_Dataset extract_:
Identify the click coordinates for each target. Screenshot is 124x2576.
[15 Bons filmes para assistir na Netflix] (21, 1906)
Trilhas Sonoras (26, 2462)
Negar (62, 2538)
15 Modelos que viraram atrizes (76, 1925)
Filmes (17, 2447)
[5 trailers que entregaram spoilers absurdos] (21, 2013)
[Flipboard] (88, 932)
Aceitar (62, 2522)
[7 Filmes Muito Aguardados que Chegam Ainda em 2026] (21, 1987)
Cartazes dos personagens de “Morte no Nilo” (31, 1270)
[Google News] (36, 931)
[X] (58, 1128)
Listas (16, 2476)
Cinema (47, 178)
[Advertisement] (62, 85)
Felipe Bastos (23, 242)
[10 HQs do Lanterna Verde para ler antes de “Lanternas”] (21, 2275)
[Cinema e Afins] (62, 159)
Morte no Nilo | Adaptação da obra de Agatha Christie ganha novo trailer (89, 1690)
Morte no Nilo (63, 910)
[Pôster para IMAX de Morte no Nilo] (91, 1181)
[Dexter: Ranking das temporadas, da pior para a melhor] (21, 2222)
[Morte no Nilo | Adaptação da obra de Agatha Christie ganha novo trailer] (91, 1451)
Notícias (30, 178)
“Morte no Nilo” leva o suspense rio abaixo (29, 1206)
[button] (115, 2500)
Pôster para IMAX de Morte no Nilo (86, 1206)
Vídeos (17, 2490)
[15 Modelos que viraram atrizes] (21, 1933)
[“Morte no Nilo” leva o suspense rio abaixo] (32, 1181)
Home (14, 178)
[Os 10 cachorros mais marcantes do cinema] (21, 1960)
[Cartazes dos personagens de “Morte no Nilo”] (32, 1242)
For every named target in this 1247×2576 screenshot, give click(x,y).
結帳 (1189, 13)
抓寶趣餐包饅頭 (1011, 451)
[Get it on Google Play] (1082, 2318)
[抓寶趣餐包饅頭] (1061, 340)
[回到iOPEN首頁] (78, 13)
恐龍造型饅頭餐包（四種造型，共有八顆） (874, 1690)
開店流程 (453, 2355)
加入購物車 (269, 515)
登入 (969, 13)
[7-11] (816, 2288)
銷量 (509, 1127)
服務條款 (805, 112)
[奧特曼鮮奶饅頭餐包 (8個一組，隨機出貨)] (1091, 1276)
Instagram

_Goal of the exercise_:
Quote the listing above, but only from the line that shows "Cinema (47, 178)" through the line that shows "[15 Modelos que viraram atrizes] (21, 1933)".

_Output of the task_:
Cinema (47, 178)
[Advertisement] (62, 85)
Felipe Bastos (23, 242)
[10 HQs do Lanterna Verde para ler antes de “Lanternas”] (21, 2275)
[Cinema e Afins] (62, 159)
Morte no Nilo | Adaptação da obra de Agatha Christie ganha novo trailer (89, 1690)
Morte no Nilo (63, 910)
[Pôster para IMAX de Morte no Nilo] (91, 1181)
[Dexter: Ranking das temporadas, da pior para a melhor] (21, 2222)
[Morte no Nilo | Adaptação da obra de Agatha Christie ganha novo trailer] (91, 1451)
Notícias (30, 178)
“Morte no Nilo” leva o suspense rio abaixo (29, 1206)
[button] (115, 2500)
Pôster para IMAX de Morte no Nilo (86, 1206)
Vídeos (17, 2490)
[15 Modelos que viraram atrizes] (21, 1933)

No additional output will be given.